Penulis: amanda rizqyana | Editor: galih permadi
Sebagai remaja, mahasiswa dihadapkan pada permasalahan ekspektasi yang tidak sesuai dengan realita yang memicu perasaan depresi dan dorongan melakukan bunuh diri.
“Kunci dari permasalahan para remaja ini ialah komunikasi.
Mereka bisa menyampaikan permasalahan atau sekadar bercerita dengan kawan sebaya maupun dengan orang tua,” ungkapnya saat dihubungi Tribun Jateng pada Minggu (24/9/2022).
Ia menyebutkan, dengan bercerita dapat mengurangi beban dan menyampaikan keluhan maupun kekecewaan para remaja ini.
Tentu saja, dalam komunikasi tentu harus menghilangkan aspek penghakiman untuk menitikberatkan solusi atas permasalahan yang dihadapi mahasiswa.
“Memang ada kecenderungan orang tua menggunakan perspektif mereka dalam menghadapi problematika anak.
Dalam proses awal komunikasi pasti ada gesekan, terjadi konflik di awal, tapi harus kembali lagi pada rel awal untuk mencari solusi atas permasalahan,” terangnya lagi.
Penyelesaian permasalahan dengan komunikasi dalam kehidupan remaja harus berdasarkan solusi sembari memberi pemahaman bahwa ekspektasi di kepala tidak selalu sama dengan realita.

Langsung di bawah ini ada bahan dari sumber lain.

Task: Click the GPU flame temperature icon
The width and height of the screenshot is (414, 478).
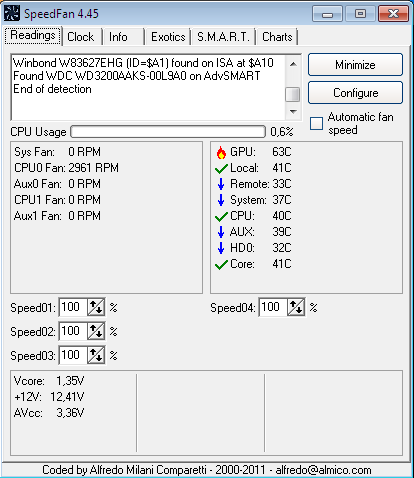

Sementara itu, Siswanto, S.Psi., M.Si., selaku dosen Psikologi Universitas Katolik (Unika) Soegijapranata Kota Semarang menyatakan pihaknya berkomitmen memberikan pendampingan pada mahasiswiswa dalam menghadapi permasalahan terkait psikologi dan hukum.
“Kami menyediakan Unika Student Care untuk mendampingi, melindungi, dan memulihkan mahasiswa.
Mereka berhak atas dukungan secara psikologis dan hukum,” ungkapnya.
Dukungan tak hanya diberikan mahasiswa yang memiliki masalah personal pada dirinya, melainkan juga mendampingi kawan atau sahabat dari pelaku bunuh diri.
Mereka tentu memiliki tekanan moral ketika mengetahui rekan atau sahabat mereka meninggal secara tragis, apalagi di hari kepergian sempat meminta untuk ditemani makan namun karena tak sempat membalas, terlewatkan.
“Ada perasaan kehilangan, sedih, marah, kecewa, gelo yang menyelimuti mereka. Kami berikan pendampingan intensif pada para mahasiswa ini hingga mereka bisa menerima peristiwa yang terjadi,” jelasnya.
Meski demikian, Siswanto, M.Si, juga mengingatkan para remaja jangan melakukan diagnosa mandiri atas permasalahan kesehatan mental.
Diagnosa dan penanganan kesehatan mental harus oleh praktisi bidang psikologi.
Penanganan yang tepat dapat memberikan solusi bagi penderita maupun keluarga.